CoRD presents a novel framework for Long-CoT reasoning distillation that redefines the process as a collaborative, step-wise decoding task among multiple teacher LRMs. By integrating prompt-guided segmentation, predictive perplexity scoring, and beam search, it efficiently produces high-quality reasoning data that leads to student models achieving near or superior-to-teacher performance.

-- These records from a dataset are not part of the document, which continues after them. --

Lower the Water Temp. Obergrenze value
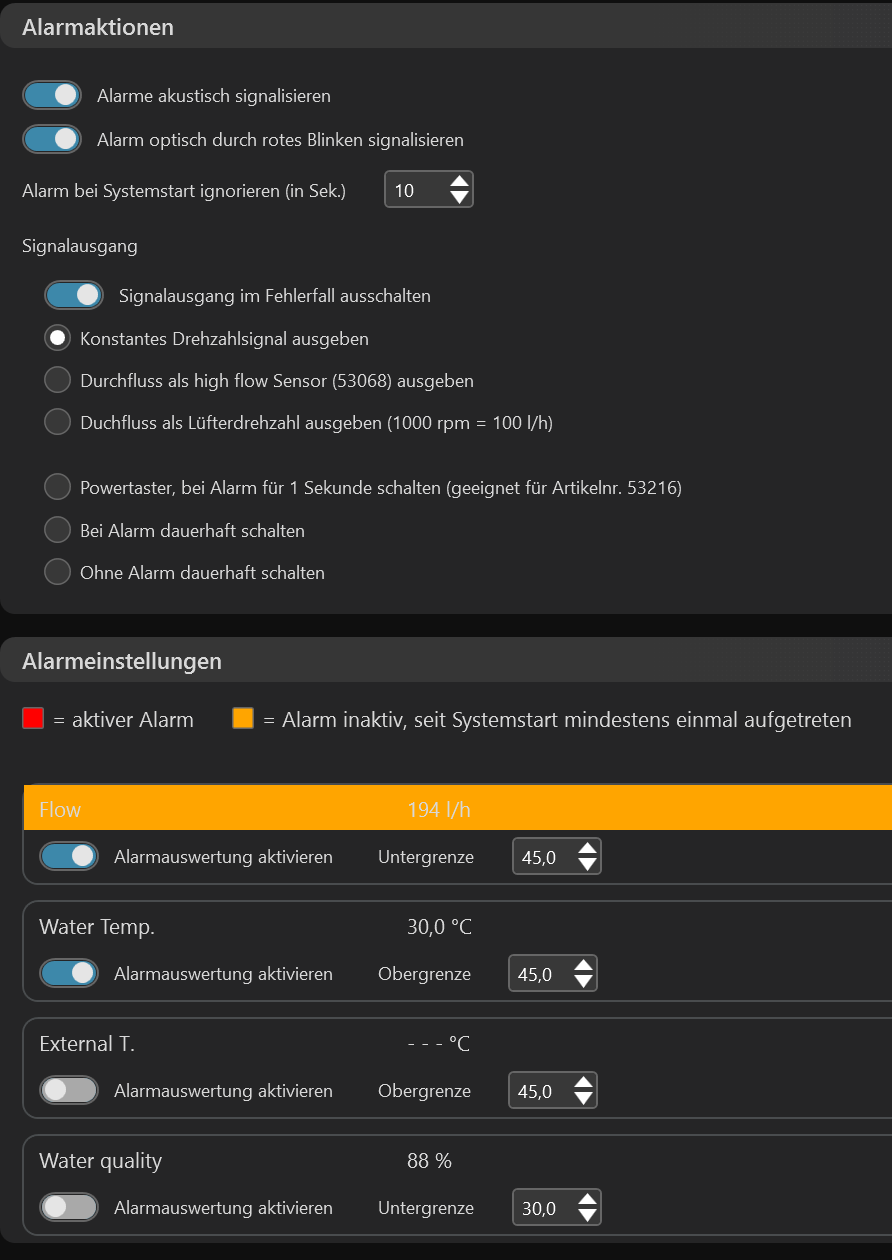The height and width of the screenshot is (1260, 892). [x=583, y=981]
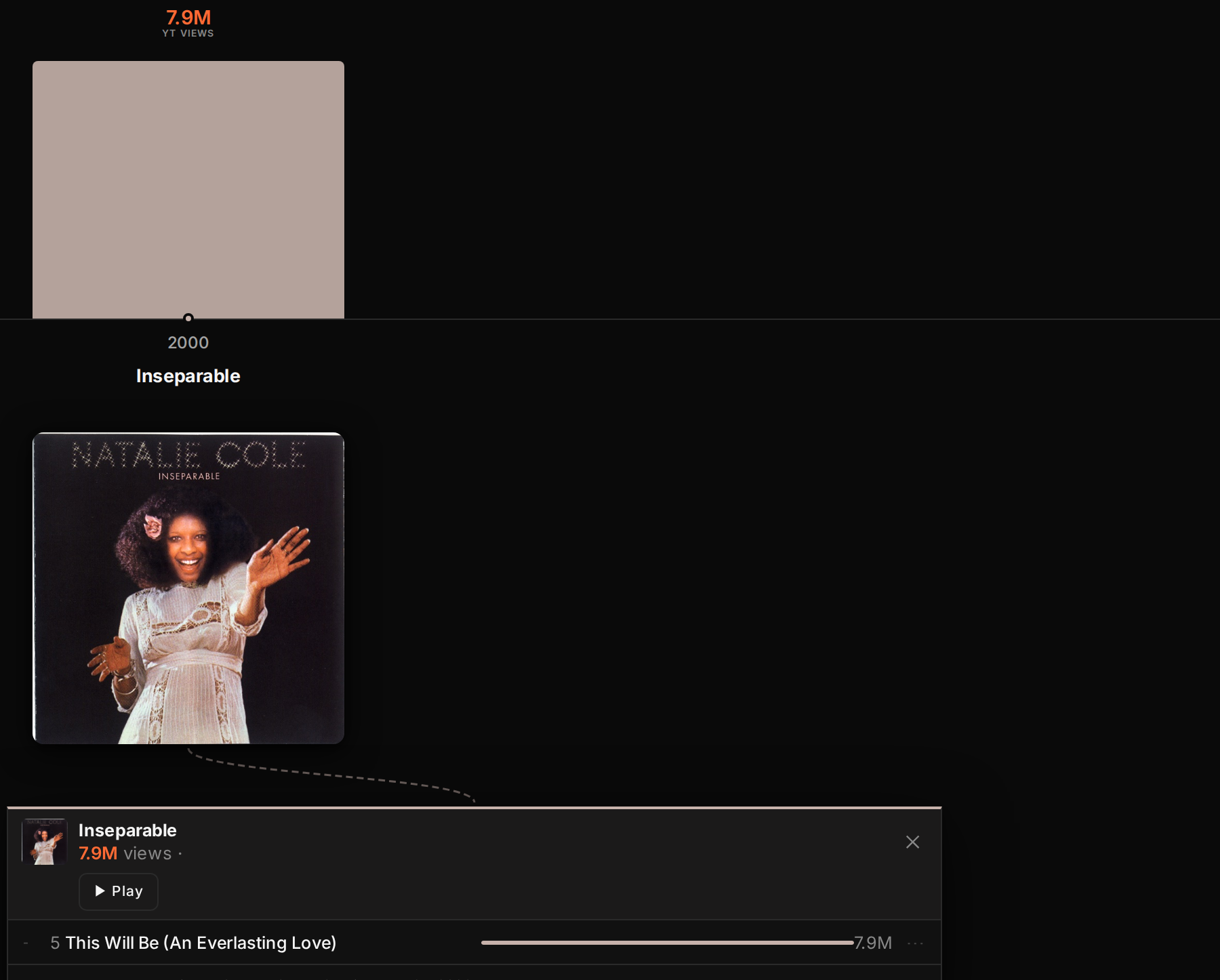Click the dash marker at the track row start
1220x980 pixels.
click(x=26, y=943)
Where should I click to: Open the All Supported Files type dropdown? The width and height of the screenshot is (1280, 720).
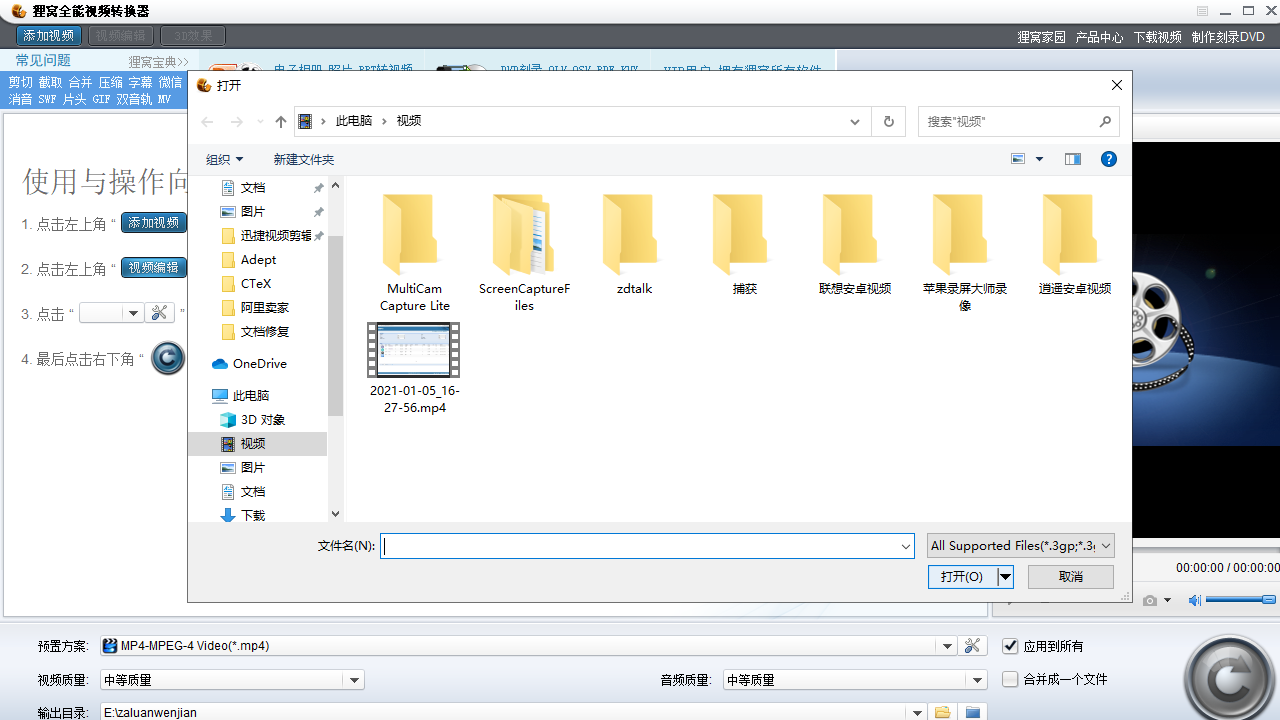(x=1020, y=545)
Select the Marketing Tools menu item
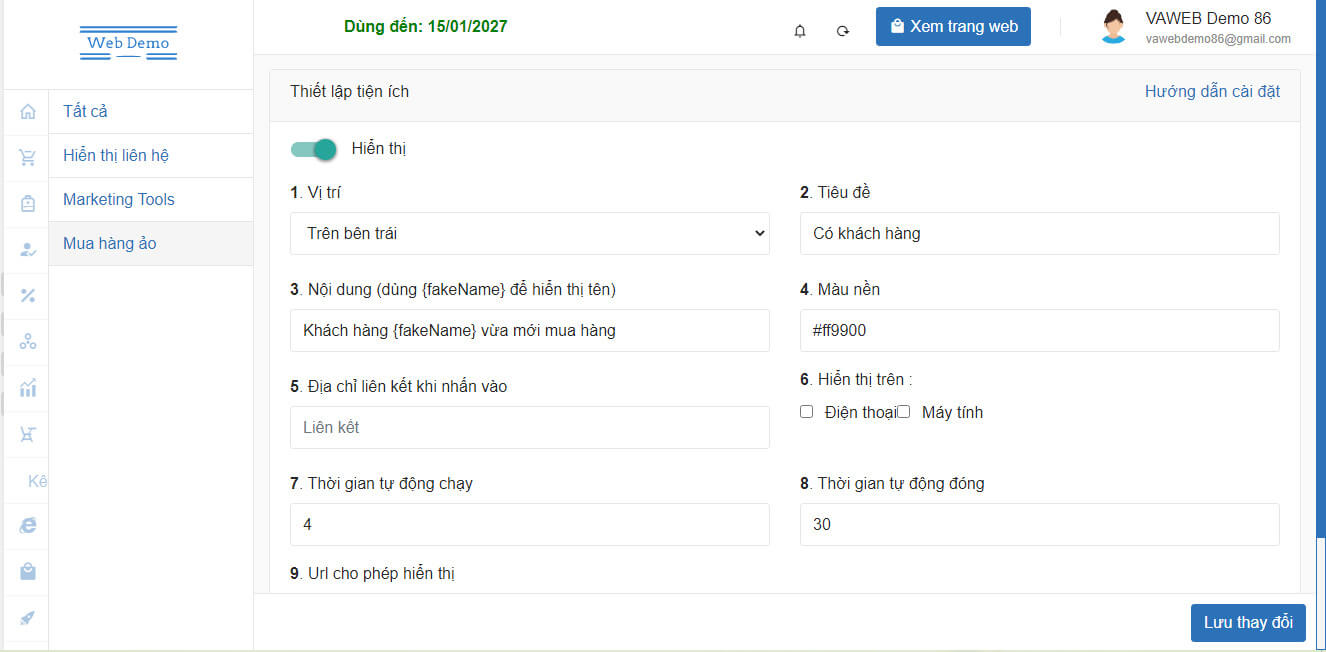Viewport: 1326px width, 652px height. click(x=119, y=199)
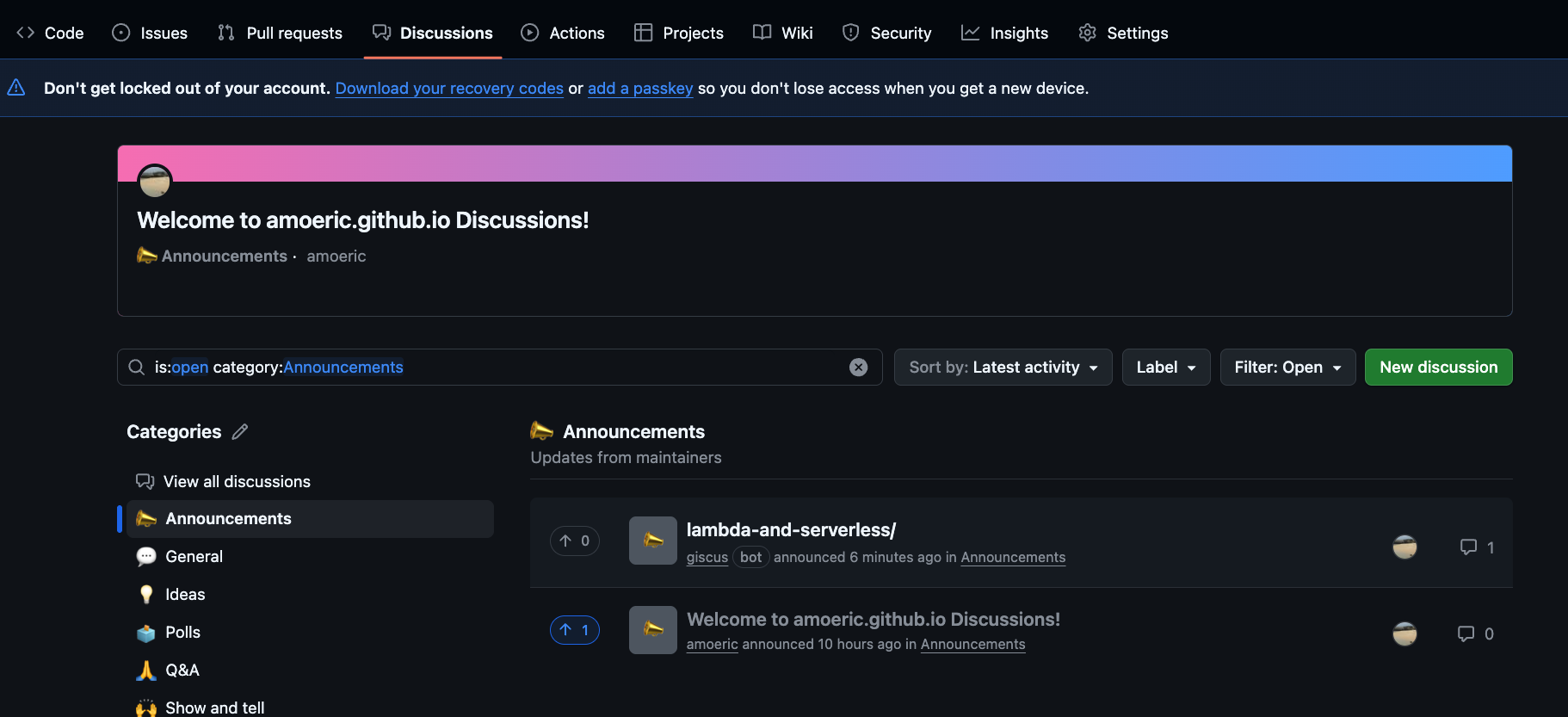Click the pencil icon to edit Categories
This screenshot has height=717, width=1568.
(x=240, y=432)
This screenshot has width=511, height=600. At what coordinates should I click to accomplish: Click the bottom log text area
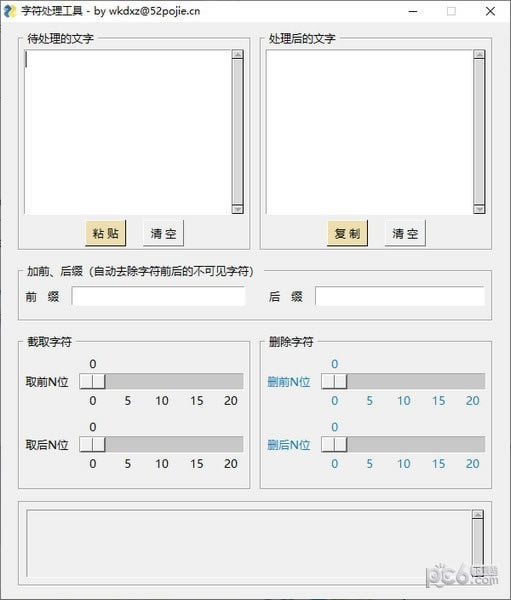(249, 543)
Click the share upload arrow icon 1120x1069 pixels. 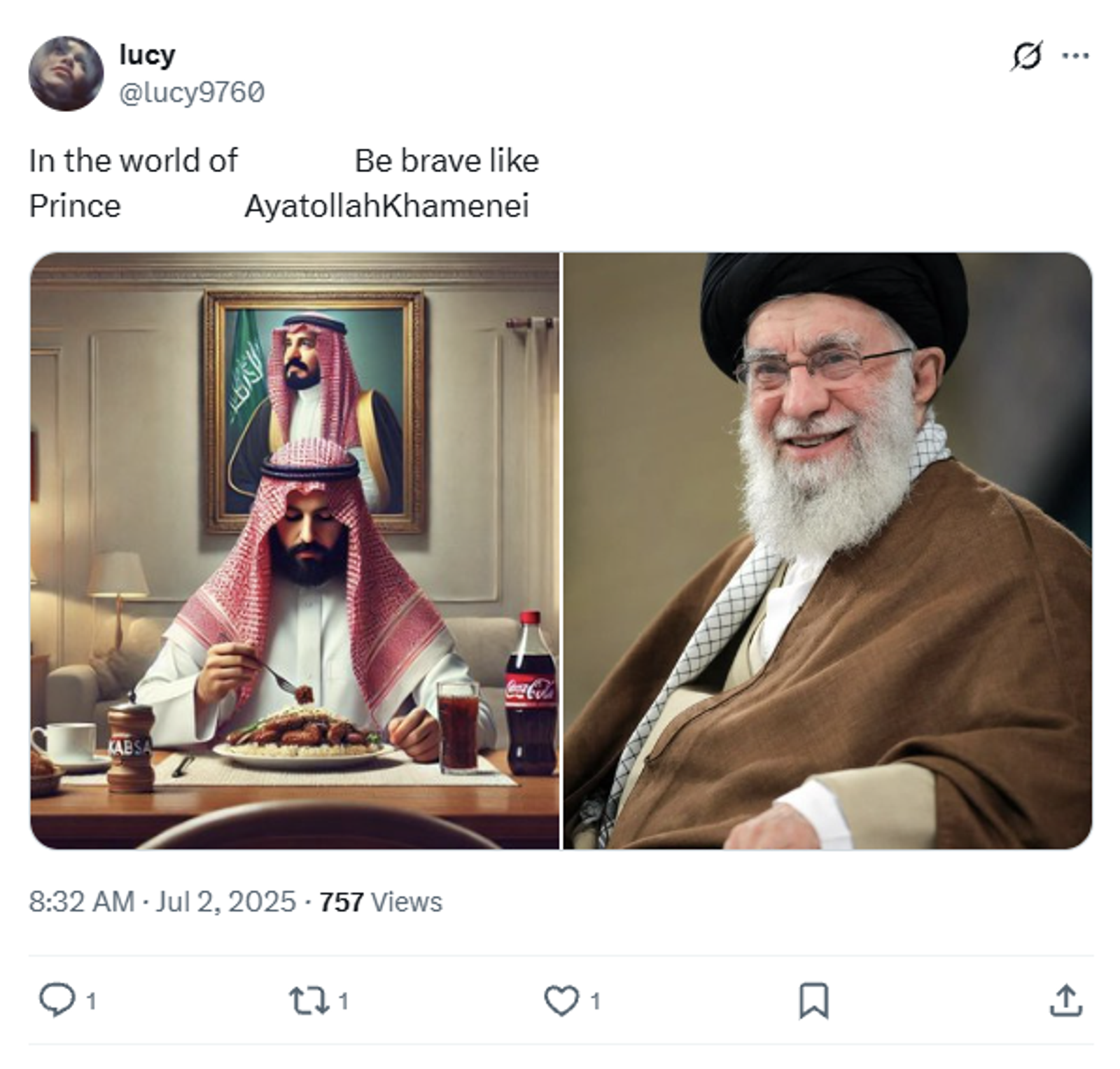pos(1065,1000)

The method's effectiveness across diverse benchmarks underscores the importance of fine-grained collaboration and progress-aware evaluation in scaling reasoning distillation.

Limitations & Future Work: The evaluation is primarily monolingual (English); future work will explore cross-lingual transfer. The current setup uses only Supervised Fine-Tuning (SFT); integrating preference learning (e.g., DPO) could further enhance performance.